>> Start Text extract

EJS also cites Wilkerson v. Johnson, 699 F.2d 325, 328 (6th Cir.1983), but Wilkerson's broad language must be read in context. Wilkerson identified a liberty interest in obtaining employment and held that such an interest should be protected from “gross governmental violations exemplified by bribery and corruption” through the “[t]he regular and impartial administration of public rules governing these interests, as required by due process.” Id.Wilkerson did not hold that all individuals have a liberty interest in impartial government decision making.
Although a compelling proposition, we decline to create today a new liberty interest in corruption-free decision making. We agree with the district court that a distinction must be drawn between the quality of the process owed a protected interest and the interest itself. Corruption may give rise to a number of legal consequences—criminal sanctions by the state, civil penalties, and private liability under state tort law. At least under the circumstances presented to us today, we see no compelling reason to create a constitutional remedy for such behavior absent a protected interest at stake.
C. “Shocks the Conscience” Claim
In a variation of its liberty-interest argument on corruption, EJS argues that corrupt zoning decisions that “shock the conscience” violate substantive due process regardless of whether a property or liberty interest is at stake. The district court held that even in such instances, the plaintiff must show as a predicate the deprivation of a liberty or property interest. R. 336 (Dist. Ct. Order at 16).
The district court also held that EJS's “shocks the conscience” argument was equally unavailing because that standard “applies to executive, not legislative action.” R. 336 (Dist. Ct. Order at 16). We have found no support for this statement, and it is not necessary to decide whether the zoning action in this case should be categorized as legislative or administrative because under either standard EJS's claims fail. See Pearson, 961 F.2d at 1224.

>> End Text extract
>> Start Provided data

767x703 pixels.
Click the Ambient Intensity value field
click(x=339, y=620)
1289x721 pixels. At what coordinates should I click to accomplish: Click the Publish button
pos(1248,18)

>> End Provided data

● Brief 1:
Translate this sentence from the court opinion into Spanish: "Corruption may give rise to a number of legal consequences—criminal sanctions by the state, civil penalties, and private liability under state tort law."
● Brief 2:
Show each line of the entries that contains the string "pixels". Case counts.
The entries are unrelated to the text.

● Answer 1:
La corrupción puede dar lugar a una serie de consecuencias jurídicas: sanciones penales por parte del estado, sanciones civiles y responsabilidad privada conforme al derecho estatal de responsabilidad extracontractual.

● Answer 2:
767x703 pixels.
1289x721 pixels. At what coordinates should I click to accomplish: Click the Publish button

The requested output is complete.